**Exercise details:**
Output the records that follow, with every character intact.

- - - -

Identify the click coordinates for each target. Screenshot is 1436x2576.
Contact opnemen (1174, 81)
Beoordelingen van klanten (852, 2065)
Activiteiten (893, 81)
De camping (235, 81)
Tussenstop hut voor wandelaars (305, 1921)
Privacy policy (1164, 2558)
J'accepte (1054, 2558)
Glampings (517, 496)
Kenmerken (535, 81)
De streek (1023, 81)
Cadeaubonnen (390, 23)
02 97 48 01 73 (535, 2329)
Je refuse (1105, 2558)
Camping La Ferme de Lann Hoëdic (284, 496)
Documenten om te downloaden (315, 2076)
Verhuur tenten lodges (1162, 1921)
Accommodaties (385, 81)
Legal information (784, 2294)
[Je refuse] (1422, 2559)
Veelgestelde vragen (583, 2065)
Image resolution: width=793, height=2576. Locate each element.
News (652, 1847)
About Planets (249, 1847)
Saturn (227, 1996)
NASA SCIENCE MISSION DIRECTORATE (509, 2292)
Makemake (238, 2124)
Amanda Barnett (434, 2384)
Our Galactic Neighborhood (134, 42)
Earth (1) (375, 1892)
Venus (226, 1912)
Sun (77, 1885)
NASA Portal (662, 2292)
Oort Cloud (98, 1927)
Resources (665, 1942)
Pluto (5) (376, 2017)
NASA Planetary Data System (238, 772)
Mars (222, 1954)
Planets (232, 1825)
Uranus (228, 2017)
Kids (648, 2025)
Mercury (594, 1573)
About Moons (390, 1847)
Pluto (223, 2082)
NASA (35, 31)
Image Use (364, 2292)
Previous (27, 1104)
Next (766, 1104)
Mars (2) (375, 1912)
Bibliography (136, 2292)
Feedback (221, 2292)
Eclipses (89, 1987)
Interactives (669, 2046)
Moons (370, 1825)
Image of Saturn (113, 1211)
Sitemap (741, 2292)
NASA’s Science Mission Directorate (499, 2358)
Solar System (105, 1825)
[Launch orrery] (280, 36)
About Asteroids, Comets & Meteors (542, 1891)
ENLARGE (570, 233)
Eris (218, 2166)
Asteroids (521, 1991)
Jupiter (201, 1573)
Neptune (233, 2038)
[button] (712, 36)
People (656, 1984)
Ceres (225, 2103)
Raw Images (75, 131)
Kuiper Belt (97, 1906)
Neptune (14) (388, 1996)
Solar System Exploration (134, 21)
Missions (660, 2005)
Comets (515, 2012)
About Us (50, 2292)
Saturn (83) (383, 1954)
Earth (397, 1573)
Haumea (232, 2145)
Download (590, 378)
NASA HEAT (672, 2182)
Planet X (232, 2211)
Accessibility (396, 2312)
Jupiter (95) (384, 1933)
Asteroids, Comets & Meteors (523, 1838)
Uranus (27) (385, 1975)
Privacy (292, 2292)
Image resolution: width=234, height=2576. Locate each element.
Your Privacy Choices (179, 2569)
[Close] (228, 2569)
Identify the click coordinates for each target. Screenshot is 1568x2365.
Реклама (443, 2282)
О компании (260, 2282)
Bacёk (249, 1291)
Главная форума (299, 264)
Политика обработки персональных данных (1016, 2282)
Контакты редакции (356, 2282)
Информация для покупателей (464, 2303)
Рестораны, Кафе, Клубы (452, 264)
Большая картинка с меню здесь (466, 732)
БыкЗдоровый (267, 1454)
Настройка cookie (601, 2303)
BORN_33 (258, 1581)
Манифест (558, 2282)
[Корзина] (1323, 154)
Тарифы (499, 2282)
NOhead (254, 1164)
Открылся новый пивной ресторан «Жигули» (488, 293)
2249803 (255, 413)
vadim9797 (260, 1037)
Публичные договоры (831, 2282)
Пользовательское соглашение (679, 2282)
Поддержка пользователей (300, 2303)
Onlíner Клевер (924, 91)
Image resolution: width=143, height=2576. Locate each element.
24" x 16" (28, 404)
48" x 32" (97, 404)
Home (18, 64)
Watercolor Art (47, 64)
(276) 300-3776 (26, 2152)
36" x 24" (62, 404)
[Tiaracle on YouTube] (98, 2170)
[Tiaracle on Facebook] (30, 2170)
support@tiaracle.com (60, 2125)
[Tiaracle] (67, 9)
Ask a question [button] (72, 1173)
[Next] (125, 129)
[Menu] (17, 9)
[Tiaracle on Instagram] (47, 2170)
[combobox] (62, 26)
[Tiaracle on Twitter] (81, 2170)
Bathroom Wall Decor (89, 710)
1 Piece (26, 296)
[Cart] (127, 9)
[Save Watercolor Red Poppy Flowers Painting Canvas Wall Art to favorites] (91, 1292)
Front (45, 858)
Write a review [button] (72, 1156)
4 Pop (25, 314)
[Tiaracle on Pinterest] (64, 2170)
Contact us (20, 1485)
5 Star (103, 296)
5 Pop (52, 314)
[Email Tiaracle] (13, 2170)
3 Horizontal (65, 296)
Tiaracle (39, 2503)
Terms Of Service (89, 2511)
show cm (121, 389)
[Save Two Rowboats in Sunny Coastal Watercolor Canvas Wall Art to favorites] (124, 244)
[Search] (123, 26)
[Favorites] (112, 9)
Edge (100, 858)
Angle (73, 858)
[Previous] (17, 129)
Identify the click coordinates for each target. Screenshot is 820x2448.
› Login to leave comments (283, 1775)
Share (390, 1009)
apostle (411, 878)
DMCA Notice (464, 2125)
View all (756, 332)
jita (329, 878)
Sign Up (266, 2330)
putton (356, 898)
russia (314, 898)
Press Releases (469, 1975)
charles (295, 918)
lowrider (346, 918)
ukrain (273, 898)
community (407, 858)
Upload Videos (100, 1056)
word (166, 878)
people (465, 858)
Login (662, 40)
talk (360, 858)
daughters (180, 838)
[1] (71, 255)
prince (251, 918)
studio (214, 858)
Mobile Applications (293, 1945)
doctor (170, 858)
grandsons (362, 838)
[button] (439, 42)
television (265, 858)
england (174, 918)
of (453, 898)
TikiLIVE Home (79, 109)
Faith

- - - -

**Task output:**
Identify the click coordinates for each target. Screenshot is 1436x2576.
Contact opnemen (1174, 81)
Beoordelingen van klanten (852, 2065)
Activiteiten (893, 81)
De camping (235, 81)
Tussenstop hut voor wandelaars (305, 1921)
Privacy policy (1164, 2558)
J'accepte (1054, 2558)
Glampings (517, 496)
Kenmerken (535, 81)
De streek (1023, 81)
Cadeaubonnen (390, 23)
02 97 48 01 73 (535, 2329)
Je refuse (1105, 2558)
Camping La Ferme de Lann Hoëdic (284, 496)
Documenten om te downloaden (315, 2076)
Verhuur tenten lodges (1162, 1921)
Accommodaties (385, 81)
Legal information (784, 2294)
[Je refuse] (1422, 2559)
Veelgestelde vragen (583, 2065)
Image resolution: width=793, height=2576. Locate each element.
News (652, 1847)
About Planets (249, 1847)
Saturn (227, 1996)
NASA SCIENCE MISSION DIRECTORATE (509, 2292)
Makemake (238, 2124)
Amanda Barnett (434, 2384)
Our Galactic Neighborhood (134, 42)
Earth (1) (375, 1892)
Venus (226, 1912)
Sun (77, 1885)
NASA Portal (662, 2292)
Oort Cloud (98, 1927)
Resources (665, 1942)
Pluto (5) (376, 2017)
NASA Planetary Data System (238, 772)
Mars (222, 1954)
Planets (232, 1825)
Uranus (228, 2017)
Kids (648, 2025)
Mercury (594, 1573)
About Moons (390, 1847)
Pluto (223, 2082)
NASA (35, 31)
Image Use (364, 2292)
Previous (27, 1104)
Next (766, 1104)
Mars (2) (375, 1912)
Bibliography (136, 2292)
Feedback (221, 2292)
Eclipses (89, 1987)
Interactives (669, 2046)
Moons (370, 1825)
Image of Saturn (113, 1211)
Sitemap (741, 2292)
NASA’s Science Mission Directorate (499, 2358)
Solar System (105, 1825)
[Launch orrery] (280, 36)
About Asteroids, Comets & Meteors (542, 1891)
ENLARGE (570, 233)
Eris (218, 2166)
Asteroids (521, 1991)
Jupiter (201, 1573)
Neptune (233, 2038)
[button] (712, 36)
People (656, 1984)
Ceres (225, 2103)
Raw Images (75, 131)
Kuiper Belt (97, 1906)
Neptune (14) (388, 1996)
Solar System Exploration (134, 21)
Missions (660, 2005)
Comets (515, 2012)
About Us (50, 2292)
Saturn (83) (383, 1954)
Earth (397, 1573)
Haumea (232, 2145)
Download (590, 378)
NASA HEAT (672, 2182)
Planet X (232, 2211)
Accessibility (396, 2312)
Jupiter (95) (384, 1933)
Asteroids, Comets & Meteors (523, 1838)
Uranus (27) (385, 1975)
Privacy (292, 2292)
Image resolution: width=234, height=2576. Locate each element.
Your Privacy Choices (179, 2569)
[Close] (228, 2569)
Identify the click coordinates for each target. Screenshot is 1568x2365.
Реклама (443, 2282)
О компании (260, 2282)
Bacёk (249, 1291)
Главная форума (299, 264)
Политика обработки персональных данных (1016, 2282)
Контакты редакции (356, 2282)
Информация для покупателей (464, 2303)
Рестораны, Кафе, Клубы (452, 264)
Большая картинка с меню здесь (466, 732)
БыкЗдоровый (267, 1454)
Настройка cookie (601, 2303)
BORN_33 (258, 1581)
Манифест (558, 2282)
[Корзина] (1323, 154)
Тарифы (499, 2282)
NOhead (254, 1164)
Открылся новый пивной ресторан «Жигули» (488, 293)
2249803 (255, 413)
vadim9797 (260, 1037)
Публичные договоры (831, 2282)
Пользовательское соглашение (679, 2282)
Поддержка пользователей (300, 2303)
Onlíner Клевер (924, 91)
Image resolution: width=143, height=2576. Locate each element.
24" x 16" (28, 404)
48" x 32" (97, 404)
Home (18, 64)
Watercolor Art (47, 64)
(276) 300-3776 (26, 2152)
36" x 24" (62, 404)
[Tiaracle on YouTube] (98, 2170)
[Tiaracle on Facebook] (30, 2170)
support@tiaracle.com (60, 2125)
[Tiaracle] (67, 9)
Ask a question [button] (72, 1173)
[Next] (125, 129)
[Menu] (17, 9)
[Tiaracle on Instagram] (47, 2170)
[combobox] (62, 26)
[Tiaracle on Twitter] (81, 2170)
Bathroom Wall Decor (89, 710)
1 Piece (26, 296)
[Cart] (127, 9)
[Save Watercolor Red Poppy Flowers Painting Canvas Wall Art to favorites] (91, 1292)
Front (45, 858)
Write a review [button] (72, 1156)
4 Pop (25, 314)
[Tiaracle on Pinterest] (64, 2170)
Contact us (20, 1485)
5 Star (103, 296)
5 Pop (52, 314)
[Email Tiaracle] (13, 2170)
3 Horizontal (65, 296)
Tiaracle (39, 2503)
Terms Of Service (89, 2511)
show cm (121, 389)
[Save Two Rowboats in Sunny Coastal Watercolor Canvas Wall Art to favorites] (124, 244)
[Search] (123, 26)
[Favorites] (112, 9)
Edge (100, 858)
Angle (73, 858)
[Previous] (17, 129)
Identify the click coordinates for each target. Screenshot is 820x2448.
› Login to leave comments (283, 1775)
Share (390, 1009)
apostle (411, 878)
DMCA Notice (464, 2125)
View all (756, 332)
jita (329, 878)
Sign Up (266, 2330)
putton (356, 898)
russia (314, 898)
Press Releases (469, 1975)
charles (295, 918)
lowrider (346, 918)
ukrain (273, 898)
community (407, 858)
Upload Videos (100, 1056)
word (166, 878)
people (465, 858)
Login (662, 40)
talk (360, 858)
daughters (180, 838)
[1] (71, 255)
prince (251, 918)
studio (214, 858)
Mobile Applications (293, 1945)
doctor (170, 858)
grandsons (362, 838)
[button] (439, 42)
television (265, 858)
england (174, 918)
of (453, 898)
TikiLIVE Home (79, 109)
Faith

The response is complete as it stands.